Au cours de ces mois de recherche, il fut décidé, en accord avec le Père Scotto et Christian, d’une consécration de ma vie à Dieu pour Bir El Ater. Cette consécration était pratiquée dès les premiers siècles de l’Église selon le rite dit « de la consécration des vierges », langage peut-être un peu dépassé.
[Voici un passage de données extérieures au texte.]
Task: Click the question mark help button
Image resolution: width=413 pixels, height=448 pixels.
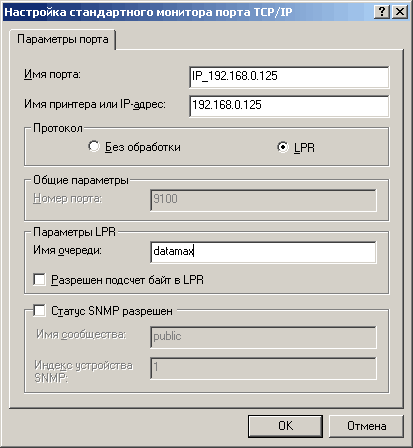Action: pyautogui.click(x=382, y=12)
Il s’agissait pour moi de donner toute ma vie au Seigneur pour le peuple au milieu duquel je vivais et ceci jusqu’à ma mort et dans mon célibat à nouveau choisi pour le Christ.

La cérémonie eut lieu le 2 mai 1980 entre les mains de l’évêque, dans l’oratoire des petites sœurs qui tenait lieu d’Église paroissiale. Nous étions six à sept personnes. A Tibhirine, Christian et ses frères s’unissaient à notre prière. Les paroles de la consécration prononcées par le père Scotto m’ont été de vraies pierres précieuses : « Qu’en Toi, Seigneur Dieu, Madeleine ait tout puisqu’elle te choisit de préférence à tout. Qu’il y ait toujours en elle, prudence et simplicité, disponibilité et accueil ».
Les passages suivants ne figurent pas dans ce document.